Martin and Stacy took over the position after the departure of Brad Collette earlier this year.
“I’m excited about it,” Stacy said. “It’s two young guys who are passionate about sports and the community here in Clinton.”
When asked why the school decided on two co-athletic directors rather than a single person, Stacy could only speculate.
“I think, to be honest, they wanted us to be more involved with sports, and that allows us to be,” he said.
“Especially, it lets us be involved with smaller-tier sports. Like for instance, there’s a golf match today, and I can go to the golf match while Nate is still at the school so we can be two places at once. Also we can feed off each other. We’re younger guys who can help keep each other fresh and moving forward – and like everyone says, two are better than one.”
Stacy stressed that he will still be coaching Clinton baseball, despite his new position, and hopes that between his and Martin’s connections, they will be able to bring more opportunities for Clinton athletes to continue their journeys past the high-school level.
“Nate came from West High School, where he coached football and wrestling, and it’ll be his first year at Clinton,” Stacy said. “With all the contacts we both have from playing college athletics and from coaching, we’re not just limited to baseball or football contacts. We have more between each of us than we would have if either of us were the sole athletic director, so that will hopefully bring in more opportunities for our athletes that want to continue on after high school.”

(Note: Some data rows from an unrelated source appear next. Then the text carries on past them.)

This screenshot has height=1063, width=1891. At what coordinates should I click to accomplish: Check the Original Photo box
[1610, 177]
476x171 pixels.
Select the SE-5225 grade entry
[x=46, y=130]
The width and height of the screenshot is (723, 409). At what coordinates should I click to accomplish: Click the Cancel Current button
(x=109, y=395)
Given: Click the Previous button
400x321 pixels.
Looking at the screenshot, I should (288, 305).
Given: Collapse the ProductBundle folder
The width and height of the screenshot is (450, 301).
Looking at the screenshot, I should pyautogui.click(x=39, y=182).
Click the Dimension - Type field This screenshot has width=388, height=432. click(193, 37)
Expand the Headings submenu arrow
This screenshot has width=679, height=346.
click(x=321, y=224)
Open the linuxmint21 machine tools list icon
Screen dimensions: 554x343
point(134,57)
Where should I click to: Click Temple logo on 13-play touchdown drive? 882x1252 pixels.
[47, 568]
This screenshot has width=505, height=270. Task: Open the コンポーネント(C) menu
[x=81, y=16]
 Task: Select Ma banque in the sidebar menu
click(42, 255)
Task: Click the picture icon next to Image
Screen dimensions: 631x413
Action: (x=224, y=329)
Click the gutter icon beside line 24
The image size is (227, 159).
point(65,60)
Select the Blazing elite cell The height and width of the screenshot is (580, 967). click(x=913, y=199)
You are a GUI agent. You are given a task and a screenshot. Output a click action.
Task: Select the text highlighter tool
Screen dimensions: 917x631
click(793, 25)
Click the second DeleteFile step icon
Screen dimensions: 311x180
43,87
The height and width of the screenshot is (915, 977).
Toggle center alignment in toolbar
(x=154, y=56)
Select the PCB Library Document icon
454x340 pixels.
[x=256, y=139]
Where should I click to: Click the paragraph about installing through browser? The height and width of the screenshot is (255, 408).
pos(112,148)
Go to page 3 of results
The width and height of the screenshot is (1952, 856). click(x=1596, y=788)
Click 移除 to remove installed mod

Stacy said that one important value he wants to stress as an athletic director is that there is success beyond high-school athletics, and their time at the school doesn’t define their entire lives.
“We want to make sure our student athletes are having success not just here but beyond the school,” he said. “Setting them up for success is important. I don’t want them to feel like they only had success at Clinton High School and that was the only place they can have success. [School] is supposed to be a part of their life, but ultimately they should be using what they learn here as building blocks to build an even better life. One thing I think that coaches unfortunately do is put too much of an emphasis on the student’s time at the high school and with the program and saying that that defines them forever. I want to make sure that we aren’t doing that here. What you do in high school doesn’t define you as a person forever.
“Unfortunately, that kind of mindset ends up with too many kids getting done with their high school career and being completely burned out. They have that mindset pushed down their throat that they have to be a certain way or act a particular way, and it burns them out. I think that athletics should be something that enhances your life, not defines it.”
Stacy said that, at least for him, he wants to be a role model for the students of Clinton beyond the field or the court.
“I think one of the big things for me and Nate is just being positive people ourselves and interacting with the students as much as we cant. We want them to be good mothers and fathers and leaders after they graduate. If we want them to be that, then we have to let them see those role models inside and outside the school at all time. We’re hoping to make great citizens and leaders beyond here, not just athletes.”
Stacy ended by saying he thinks it is an exciting time for Clinton High School, with a lot of change that will, hopefully, be for the best, and produce not only better athletes, but better adults and better citizens.
“I think it’s an exciting time for any of our athletes that are about to be here. We have a lot of new coaches, new faces, and new things going on. We’re getting a new softball field, we’re turfing the football field, and looking to resurface our track. There’s a lot of buy-in, and that’s what we need from our students and schools. I’m always the type that wants a challenge, but the ones who challenge themselves are the ones who change the world, and I want the athletes of our system to be the type that always look to challenge themselves.”